Here you will find what students actually borrow to attend University of Guam— how much they borrow, how that debt is spread across the student body, and what it costs to pay back. The data below is drawn directly from federal sources.

First-Year Borrowing at University of Guam

At UOG, 9% of new students use loans toward freshman-year expenses, with a typical loan of $4,784 per borrower, covering both private and federal loans.

The typical federal loan comes to $4,784, which is 87.0% of the $5,500 federal limit that applies to a typical first-year dependent borrower. Be aware: the undergraduate-wide averages below exclude private loans, while this freshman number includes them.

Typical Undergraduate Borrowing at University of Guam

Looking at all undergraduates at UOG, freshmen included, 13% use federal student loans to help pay for their education, averaging $5,249 in federal loans per year. This works out to 9.7% higher than the $4,784 freshmen take on.

Borrowing at that rate every year works out to about $10,498 after two years and $20,996 by the fourth year.

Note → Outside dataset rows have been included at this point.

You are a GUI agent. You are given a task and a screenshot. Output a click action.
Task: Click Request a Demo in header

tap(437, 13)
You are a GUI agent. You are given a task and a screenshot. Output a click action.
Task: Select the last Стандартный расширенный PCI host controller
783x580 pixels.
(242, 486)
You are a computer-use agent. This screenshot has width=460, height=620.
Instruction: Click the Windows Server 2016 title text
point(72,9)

This assumes steady federal borrowing and leaves out private and Parent PLUS loans.

Undergraduate federal borrowingValue
Share using federal loans13%
Average federal loan per year$5,249
Undergraduates with a federal loan326
Total federal loans (one year)$1,711,013

How Much Students Borrow at University of Guam

The median student at UOG borrows $12,500 in federal borrowing.

Borrower groupMedian federal debt
All federal borrowers$12,500
Students who completed (graduates)$16,786
Students who withdrew$10,771

The figure for students who withdrew is worth watching: debt without a completed credential is the hardest to repay.

Debt Spread by Percentile

Half of all borrowers fall between the 25th and 75th percentiles shown below for UOG.

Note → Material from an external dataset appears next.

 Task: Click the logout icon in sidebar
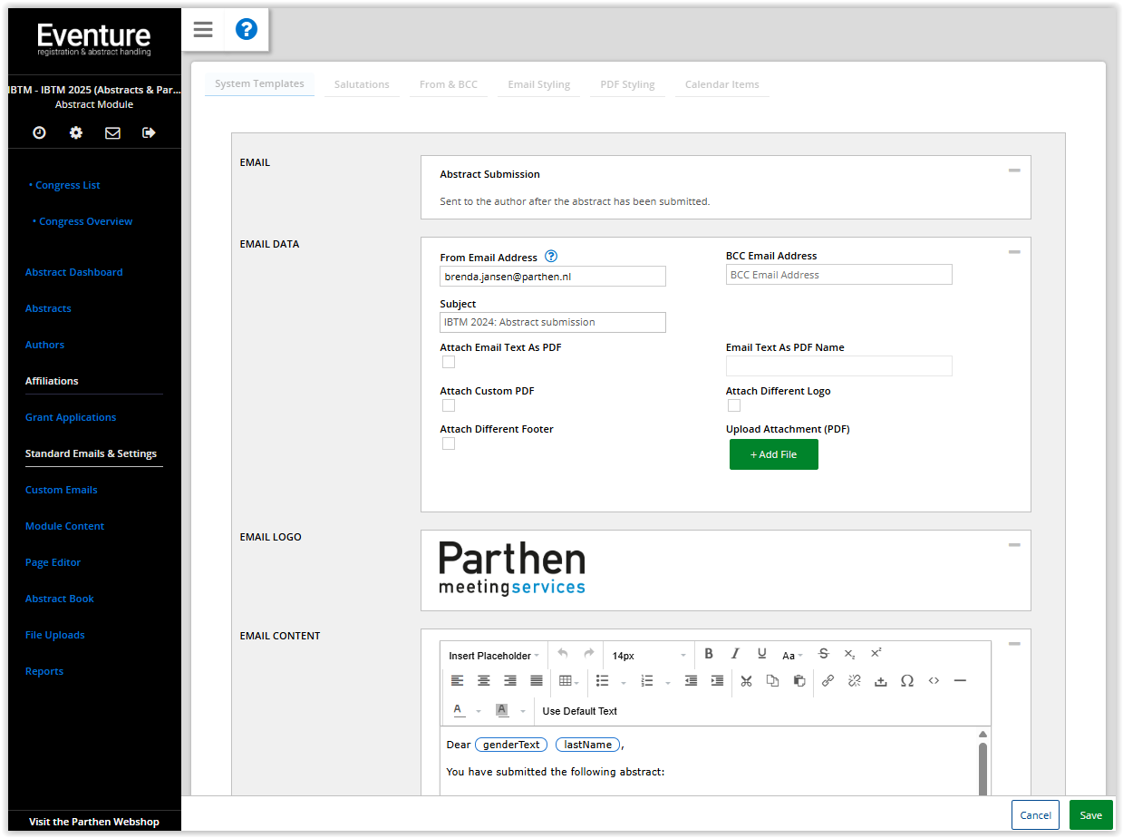pos(149,132)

PercentileCumulative Federal Debt
10th percentile (lowest-debt students)$3,500
25th percentile$5,500
75th percentile$23,650
90th percentile (highest-debt students)$33,079

How wide this percentile range is tells you how much borrowing varies across students at UOG.

Total Borrowing Including PLUS Loans at University of Guam

The figures above count only the students own federal loans. Adding PLUS loans (borrowed by parents or graduate students) gives a fuller picture of total borrowing at UOG.

GroupBorrowersMedian debt incl. PLUS
All borrowers59$25,315

Loan-Type Breakdown for University of Guam

Federal data lets us separate Stafford borrowers from the rest at UOG.

Stafford This Year vs Not

CohortBorrowersMedian debt incl. PLUS
Stafford loan this year25$10,916
No Stafford loan this year34$35,355

Repayment Burden at University of Guam

These figures turn the debt totals into a monthly repayment picture for UOG.

Student Loan Default Rates at University of Guam

The default rate measures how many borrowers fall behind and ultimately fail to repay their federal loans. Two-year cohort default-rate data for UOG appears below.

MetricValue
2-year cohort default rate4.3%
Borrowers in the cohort254

This rate follows a borrower cohort from the start of repayment through the two-year window the Department of Education uses.

Who Borrows the Most at University of Guam

The breakdowns below show median federal debt by income, first-generation status, and dependency.

Borrowing by Income Tier

Income tierMedian federal debt
Low income$10,500
Middle income$13,600
High income$14,286

By First-Generation Status

CohortMedian federal debt
First-generation students$12,225
Continuing-generation students$13,072

Dependent vs Independent Borrowers

CohortMedian federal debt
Dependent students$12,000
Independent students$13,000

Borrowing Gaps Between Student Groups at University of Guam

These pre-calculated indicators summarize the borrowing gaps between cohorts at UOG.

What to Know Before You Borrow

Subsidized vs. Unsubsidized Loans

Subsidized loans pause interest while you are in school; unsubsidized loans do not. That difference compounds over four years, so the type of loan you take matters as much as the amount.

Important to Remember

Federal student loans are not discharged in bankruptcy in all but the rarest cases, and the government can withhold part of your income or tax refund if you default.

References

More about our data sources and methodologies.